The group behind the Locky ransomware has continued to update and improve the malware its distributing, and security researchers have been racing to keep up with the changes. The Talos research team at Cisco is part of that effort and the group has released a new tool that can dump all of the configuration information for a given sample and help defenders track the affiliates distributing the Locky ransomware.
Lucky appeared at the beginning of 2016 and, like many ransomware variants, it is distributed mainly through spam. There are any number of different versions of Locky, and the Cisco Talos tool, called LockyDump, allows users to grab a variant’s configuration data and keep a handle on which variants are being used.
“Using LockyDump you can run a known Locky sample within a virtualized environment and it will extract and provide all of the configuration information for the sample, including the AffilID associated with the sample. The latest variant of Locky made this extraction process increasingly difficult. Once this config extraction changed Talos looked to reverse further Locky samples in an attempt to gain the all important AffilID information,” Warren Mercer and Michael Molyett of Cisco Talos said in a blog post.
“Obtaining the affiliate information for individual samples allows the historical tracking of Locky affiliates to identify trends and other characteristics on an individual affiliate basis such as their primary distribution method of choice e.g. through the use of Exploit Kits (EKs) or spam/phishing email.”
LockyDump is designed for security researchers and others who are engaged in looking at the inner workings of how ransomware behaves, not necessarily for typical users who might face a Locky infection. Along with the numerous variants of Locky, the ransomware is distributed in a couple of different ways: as DLLs or as an executable.
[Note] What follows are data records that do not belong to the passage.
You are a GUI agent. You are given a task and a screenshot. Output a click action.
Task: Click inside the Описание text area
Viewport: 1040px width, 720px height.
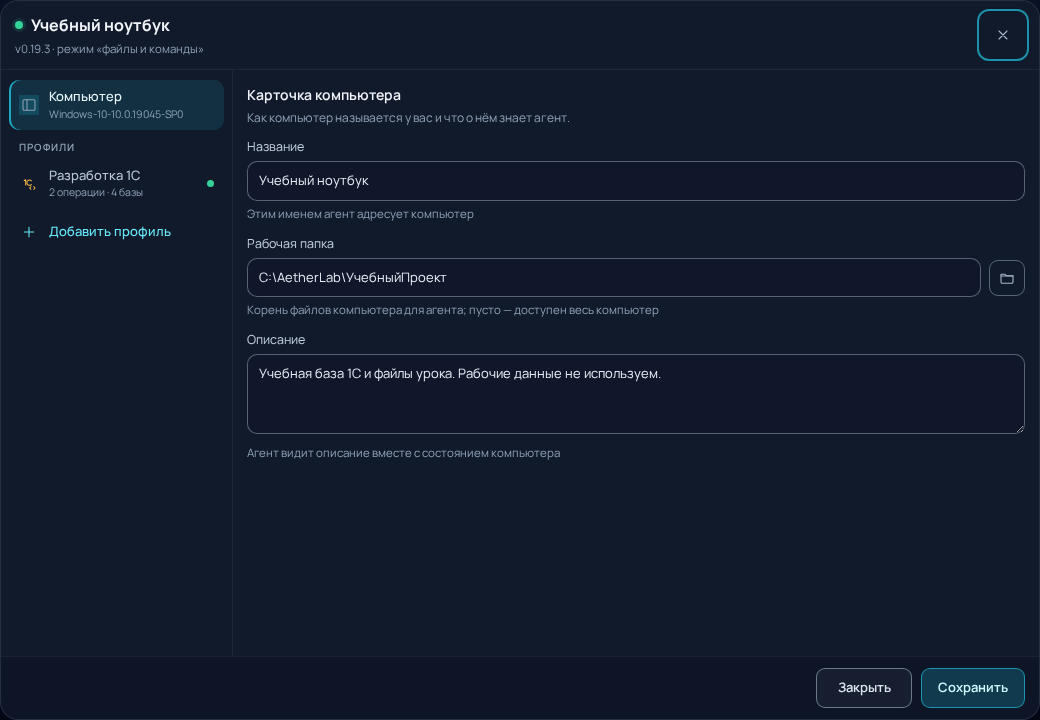635,394
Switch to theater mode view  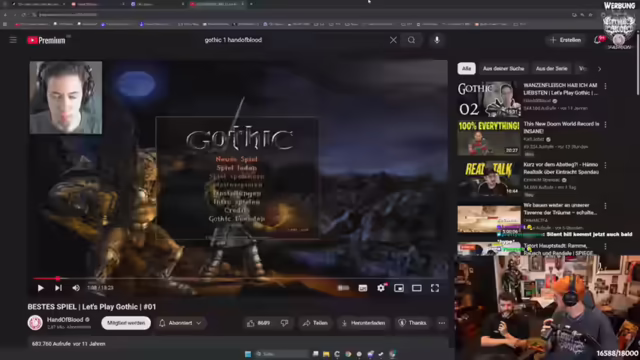[417, 288]
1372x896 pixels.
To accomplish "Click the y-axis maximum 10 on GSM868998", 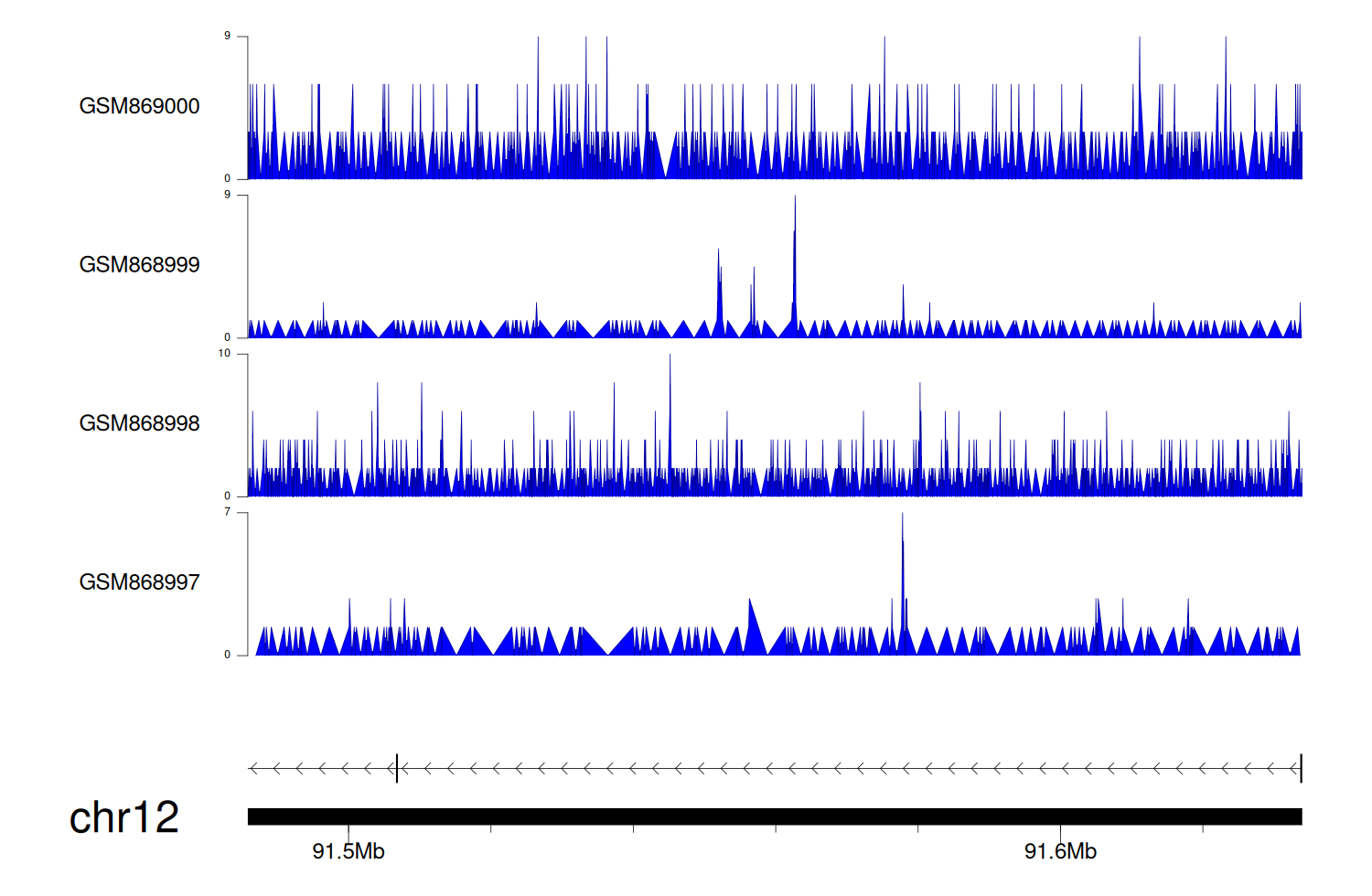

This necessitates two different approaches to analyzing the code, Mercer and Molyett said.
“The versions of Locky delivered as EXE files required a different approach to analysis, which is accomplished by executing the malware with LockyDump configured to debug it. The malware is allowed to run until the true code is detected, at which point LockyDump freezes its execution. LockyDump then locates the configuration information and prints it to stdout,” they said in the documentation for the LockyDump utility on GitHub.
The new tool is being released as open source, and Mercer and Molyett said that while Locky spam runs have tailed off in the last few days, that likely won’t last.
“With this in mind be aware that the ever evolving Locky could come back sooner or later with a different method of configuration inclusion which would potentially prevent this tool from working. In that instance we will aim to release an updated version that can continue to operate correctly and as intended,” they said.